Александр Егорович махнул рукой, сказал раздражённо:
– Не ко времени сейчас Ставрида там. Вот скважину откроем, и пусть едет. На промысле не всё готово. Я товарищей планировал туда дня на два отвезти… Нехорошо если мы всем кагалом заявимся.
– Так, мне всего на одну ночь, а дальше к внукам в Архангельск. У Ставриды только-только камень из почки вышел, ему дорога ложка к обеду…
– Допрыгался, старый дуралей, – покачал головой Русаков-младший, – говорил: с почками шутки плохи… Ладно вези. Директору позвоню – достойный уход организует.
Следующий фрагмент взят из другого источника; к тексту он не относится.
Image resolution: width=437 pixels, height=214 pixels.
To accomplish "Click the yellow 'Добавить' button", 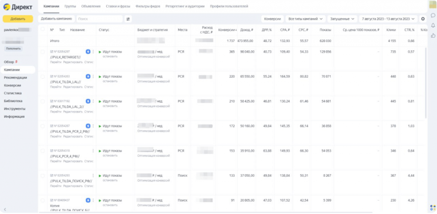I will coord(17,19).
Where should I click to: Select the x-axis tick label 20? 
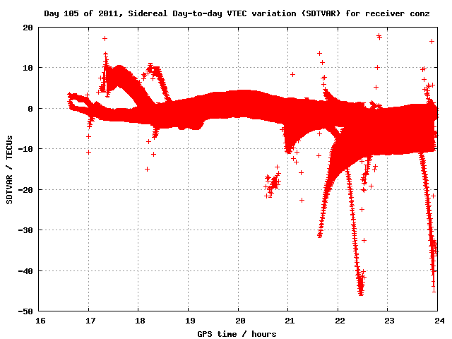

Егор Ильич расцвёл лицом и шустро побежал к двери. Когда дверь за стариком закрылась, Исайчев отреагировал:
– Ставрида – странная фамилия… Ставрида!
– Отцовский дружан, – пояснил Александр Егорович. – Бо?льшую часть жизни проработал там же, где отец, только он был начальником отдела нефтеразведки. Они с батей одногодки. И что интересно, – Русаков не смог удержаться, хохотнул, – похожи друг на друга лицами, как близнецы однояйцовые… К таким годам, вероятно, все старики похожи друг на друга: у обоих волосы голову покинули ещё в молодости. Мы в наших холодах шапок не снимаем даже в помещении. Боимся лысины отморозить, а волос проветривание любит, посему и бежит. Мои стариканы ко всему ещё оба хромоножки, только батя на правую ногу припадает, а Ставрида на левую. Когда рядом идут – смехота… Отец здоровьем покрепче будет, а Ставрида ещё в детстве почки застудил и по сей день мается. Пантелеймон Львович из управления на пенсию раньше отца ушёл и со скандалом – морду одному нашему блатному набил. А теперь этот хмырь в управлении на отцовском месте сидит: кадрами заведует. Все путёвки в спец санаторий только через него. Посему отец напрямую через меня своего дружана устраивает.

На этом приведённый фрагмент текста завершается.